I love both old and new hymnody--I'm not one to shy away from a new hymn or a new tune or a new instrumentation (ask around and RCLPC and you'll probably find plenty of people who wish I would shy away a little more often!). But the reality is that the purpose of music in the church is for us to participate in it...which means that when we do learn something new, it has to be something we can all participate in, whether or not we can read music, whether or not we can remember a tune after hearing part of it once. It needs to be accessible. If it isn't, it's nothing more than an opportunity for the "professionals" to perform and the congregation to consume.

And this is exactly where we run into trouble when we start to have "contemporary" worship (whatever that means) or "new" music. I love a lot of the stuff being done by people in the church all around the world. But if you stand up front and ask people to sing along, it better be something we can all pick up on and join in relatively quickly (like within one verse...if it has verses...). Otherwise you aren't enabling people to worship through creating music together, you're enabling people to stand there while you play and sing for them, and that's not the same thing.

So today I was watching the live feed of the Next2012 conference opening worship (yes, I'm kind of a dork, but a friend was preaching and I'm a sucker for worship) and the musician, who was a seminary classmate of mine, was leading people in singing. I don't know for certain but I would bet that he is the author and composer of two of the songs they sang this morning.
Now, when I say this next thing, remember that I wasn't there so I'm going off what I felt and what I could hear through the internet streaming feed. It may have been different to be there--and I hope people who were there will chime in.

The two new songs I heard, and to a certain extent the two hymns he led, were not singable. They had random-feeling tunes with lots of skips and jumps and a range most of us couldn't sing, especially first thing in the morning. With only guitar and one voice (a voice often singing a descant or solo rather than the tune) to follow, it was almost impossible to sing along. At home, I definitely could not, and I couldn't hear many voices singing in the space either. (for comparison, when they were able to sing a verse of a familiar hymn, or say unison prayers, I could hear clearly the crowd's voice(s).)
It's not that I don't think the songs were great--I do. They were appropriate to the text, theologically sound, and musically interesting and beautiful to listen to. Troy is a great musician. But they didn't seem like songs for a congregation to sing together. They were songs for people who knew what was going on to sing, and people who didn't know what was going on to listen.
And at it's heart, that's the problem I have with "contemporary" worship--it seems like it's for people who are already in the know, and if you aren't then you can't be included until you know this secret musical language. It's not something you can simply join in and get carried along by the experience of making music together.

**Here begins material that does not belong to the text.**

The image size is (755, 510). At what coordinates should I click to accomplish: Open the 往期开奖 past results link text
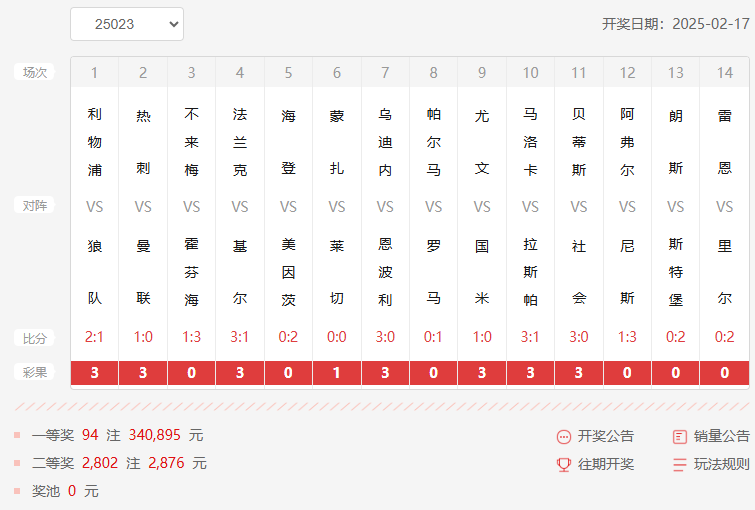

It is possible to find and to write music that is not a tune from 1743, not accompanied on the organ and still have it be singable. It's possible to find and write music that's led by a band and have it be simultaneously musically interesting, singable, and theologically sound. I know because we do it every week. (It's also possible to have an organist lead those tunes from 1743 and have them be spirit filled.) Now if only the NEXT thing in the church could be to strengthen our community building through music making, rather than simply making it another opportunity to perform.

*note: I use "contemporary" in quotation marks because, while it's often used to describe a particular style of worship, it's actually a misnomer. Since worship is happening now, it is contemporary, no matter what style it is. There are not good words to describe worship styles, at least not what we do at RCLPC--some of it has a band, some has the organ. Both include old hymns and brand new songs. Both involve congregational singing, prayer, silence, preaching, etc. The primary difference is in instrumentation. It's possible, people, I promise. It just takes work. But does the presence of a band at 830am mean that the worship at 930 or 11 is not contemporary? No. Hence the quotation marks.